The third time Kara yanks on the cellar door, it opens fully, her slick hands having found enough purchase this time. "I'm here," she calls down below, reaching out her hand. One smaller, more slender than her own reaches back out, covered in dust.

"I'm here," she repeats reassuringly, cradling the body to herself and pressing her mouth down against the top of that now-bared head of dark hair. Kara rocks back and forth in her seat, the sounds of the ambush collapsing into a distant, incomprehensible din. "I'm here."

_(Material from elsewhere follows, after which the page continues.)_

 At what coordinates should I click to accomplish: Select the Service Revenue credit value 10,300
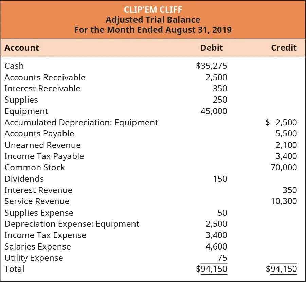(284, 201)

Arms trembling from the already-exerted efforts, Kara is only just able to hoist the person below up. Her heart has leapt into her throat, and tears sting at the corner of her eyes. Even in all the rubble, something had survived. They hadn't waited, come back later when it might have been too late.

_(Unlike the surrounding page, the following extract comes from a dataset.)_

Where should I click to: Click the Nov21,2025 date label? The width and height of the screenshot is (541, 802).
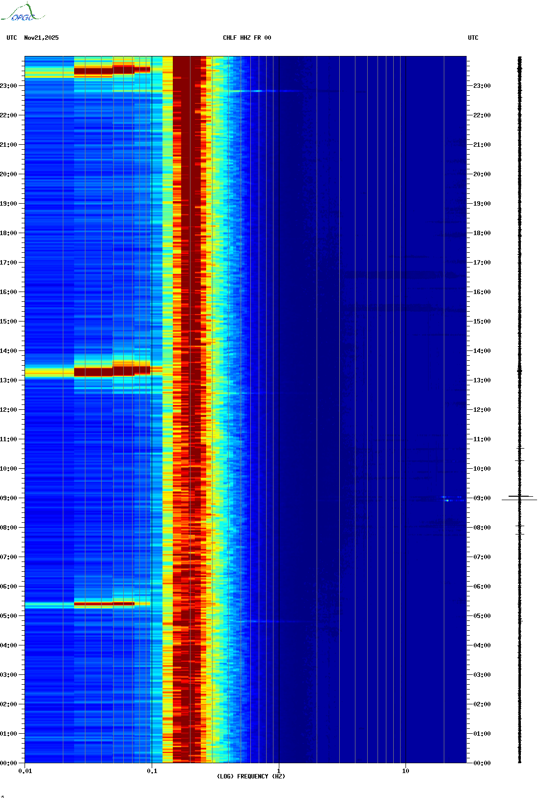41,38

"I'm here," Kara tells the small, slender form she pulls up first, who wraps their dusty arms around her and holds on tightly. She holds on just as firmly, face in the woman's dark hair. "I'm here," she promises. "Everything's going to be fine now."

Sitting in the dust, she lifts her head away and brushes strands of hair away from the face tilted up at her. Dark eyes are vacantly staring back up at her, blood trailing from her ear. Kara can no longer hear herself over the ringing in her own ears, can't see anything else aside from —

Kara lifts her head away from the much shorter form now with her in the rain, looses her embrace just slightly to look down and let her go, to reach back down and help the next victims out. The woman looks up, her dark eyes, smooth, porcelain-perfect fair skin alarmingly familiar to her.

It's Yi-Min Yeh.

The sound of a swarm makes it past the ringing in her ears, the screams of birds and something eldritch surging ever louder. She's confused, but she knows what it is. It shouldn't be here, not now. It belonged to a different desert, a different haunting. Yet, out of the corner of her eye, she sees the wave of it rush toward them, colliding with Yi—


Kara's Quarters

Sunken Factory

April 9, 2019


With a start, Kara's eyes shoot open and she struggles to make sense of where she is. She is neither in the desert, nor ankle-deep in rain, mud, and blood. She lies flat on her back in her bed, staring up in the din at the wallpapered walls, the stark ceiling.

She tries in vain to make sense of her dream.

She swallows hard to clear her palate.